While more and more kids don’t have enough basic food from farms and markets, IMC and other aid groups also don’t have enough of the therapeutic and blended food that we normally provide to the malnourished. The World Food Program likewise is running out of the rations it distributes in Ethiopia – their shortfall is around 180,000 metric tons, and the Ethiopian government’s emergency reserves are nearly depleted as well.

On one visit to an IMC feeding center, we arrived to find a crowd of about 500 parents and children. There wasn’t a single child who didn’t appear to be suffering. Some mothers silently held their children, resigned to the fact that there was little they could do; others pleaded for help. It was painful to see.

We’re facing a race against time. People need food now. At a meeting I attended here with USAID - the aid arm of the U.S. government – it was understood the relief groups need more money to be able to buy more food (whether it’s local or imported) and increase their staffs in response to the crisis.

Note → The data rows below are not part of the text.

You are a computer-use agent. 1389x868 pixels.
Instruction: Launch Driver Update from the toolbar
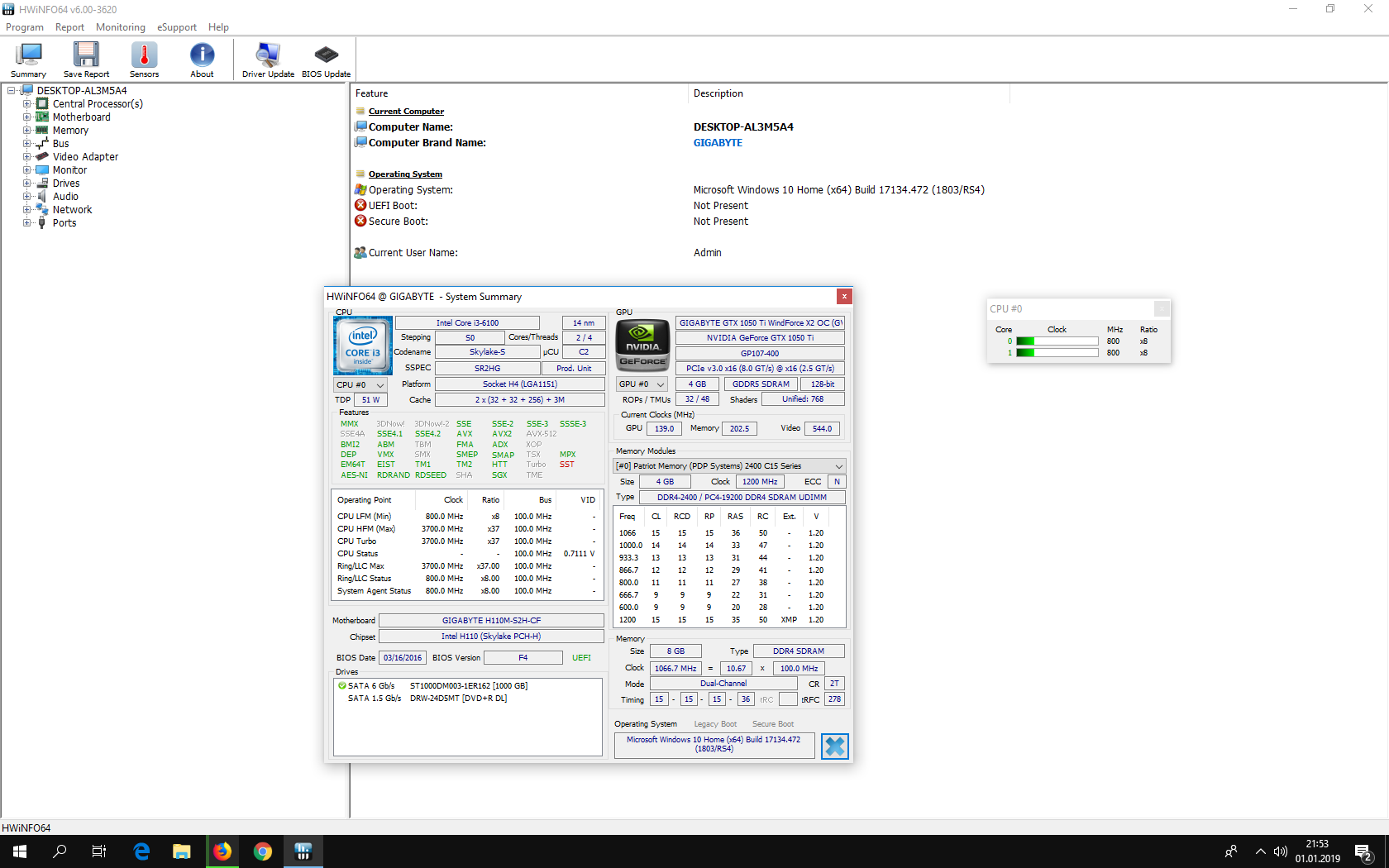[x=268, y=60]
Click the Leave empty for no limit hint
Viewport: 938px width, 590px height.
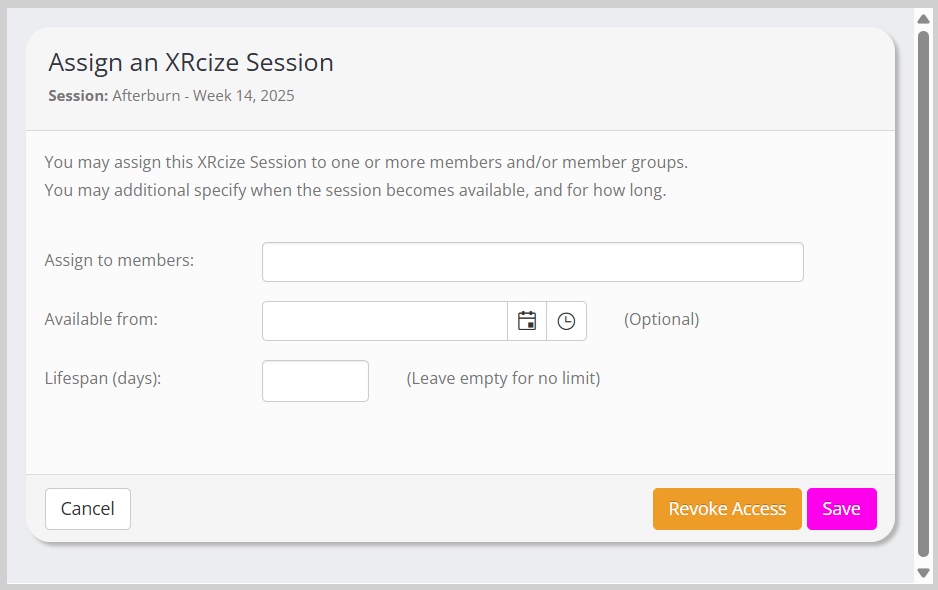point(503,378)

As I write this, the skies have opened up, triggering a sudden downpour that lasts about 15 minutes. This has happened almost every day since I arrived here. The trouble is, while it makes the landscape green, it may be too late to bring the immediate relief that’s so desperately needed.

1 comment:

Elias Kifle said...

You left out one thing: the brutal dictatorship that is making it difficult for the people of Ethiopia to live and work freely in their own country. Ethiopia has many rivers. But very few of them are used for irrigation. So problem is more caused more by mismanagement by the U.S. -backed murderous dictatorship than nature.